Supplied passage:
============

= College football super league =

Since the 1950s, there has been discussion about the potential for the creation of a college football super league (also called a National College Football Conference) with college football teams from around the country, regardless of conference. The formation of such a conference could require participating schools to leave the NCAA Division I Football Bowl Subdivision, and the conference would be an unsanctioned competition.

== History ==

=== Tom Hamilton ===
In 1950's then Pittsburgh halfback Tom Hamilton proposed that USC, UCLA, Stanford, California, and Washington should form part of a conference with Army, Navy, Notre Dame, Pittsburgh, Syracuse, Penn State, and Air Force, creating an "Airplane Conference." Discussions for the Conference did not get off the ground.

=== 2021 ===
In 2021 after the announcement of The European Super League there was increased discussion of the potential of a College Football Super League. ESPN said that a conference could generate more income, especially from TV revenue, as all of the best teams would feature in the league. Sporting News listed Alabama, Ohio State, LSU, Clemson, Georgia, Oklahoma, Notre Dame, Texas, Florida, Michigan, Florida State, Auburn, Miami, Penn State, and USC as the teams that would make the cut for the mooted15-team College Football Super League. It would be based on four criteria: revenue, championships, overall team record, and the history of team players being drafted into the NFL.

The Associated Press claimed that the chances of a College Football Super Conference being formed was slim but suggested a restructuring of Division I and a change to how schools align their sports programs was probably a good idea. Chris Bevilacqua, CEO of SimpleBet, said that he did not think a College Football Super League would be possible.

============

Dataset content:
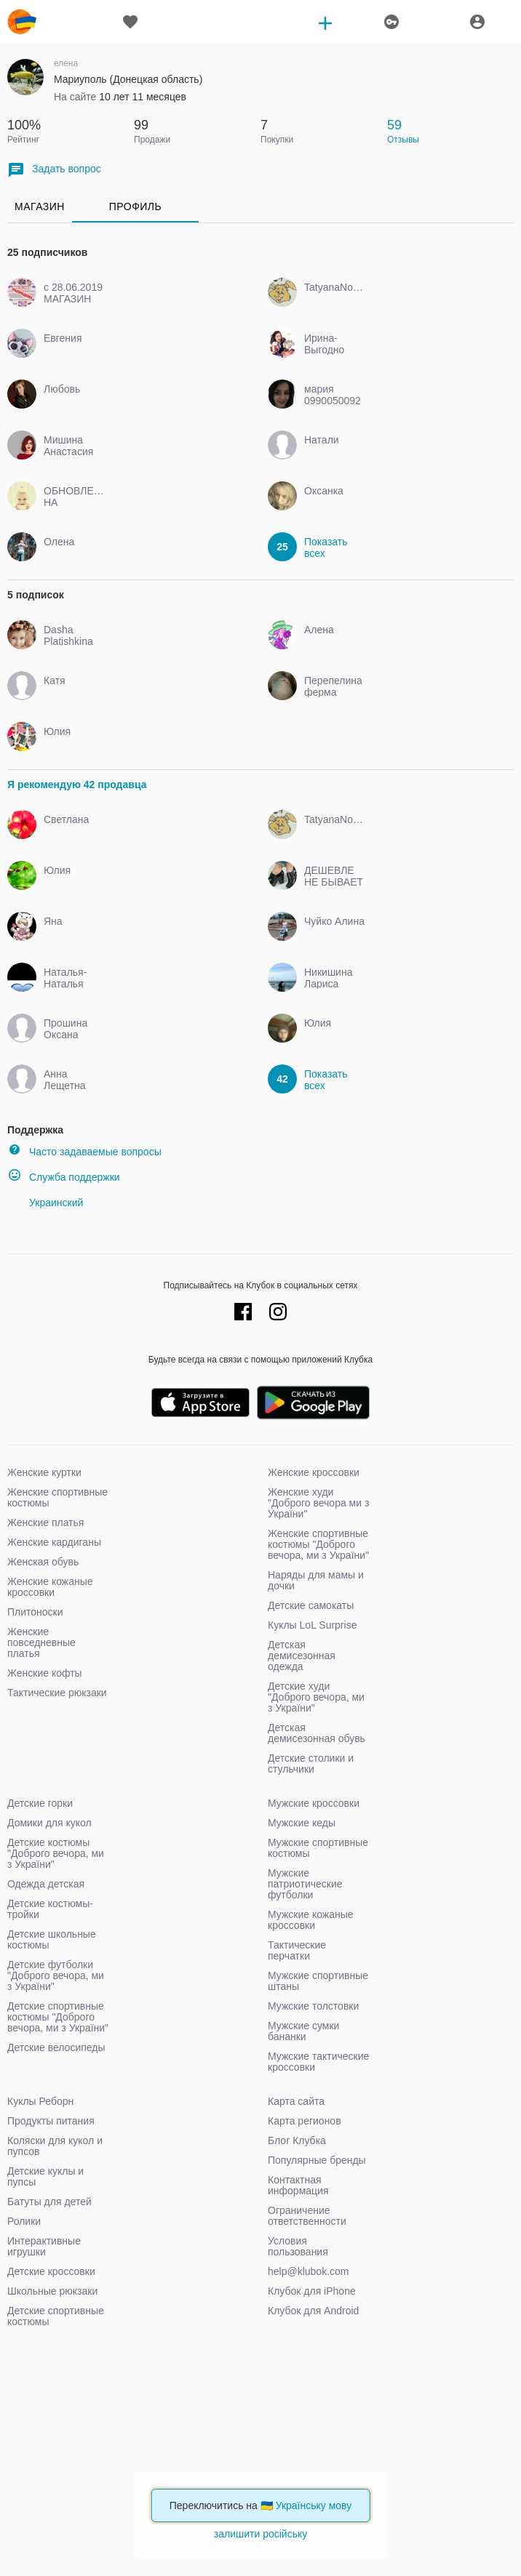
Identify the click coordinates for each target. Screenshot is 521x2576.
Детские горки (40, 1803)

============

Aim of the task: Reproduce word for word the part of the college football super league text that begins at the words "The Associated Press" and stops after the words "would be possible.".

Solution to this task:
The Associated Press claimed that the chances of a College Football Super Conference being formed was slim but suggested a restructuring of Division I and a change to how schools align their sports programs was probably a good idea. Chris Bevilacqua, CEO of SimpleBet, said that he did not think a College Football Super League would be possible.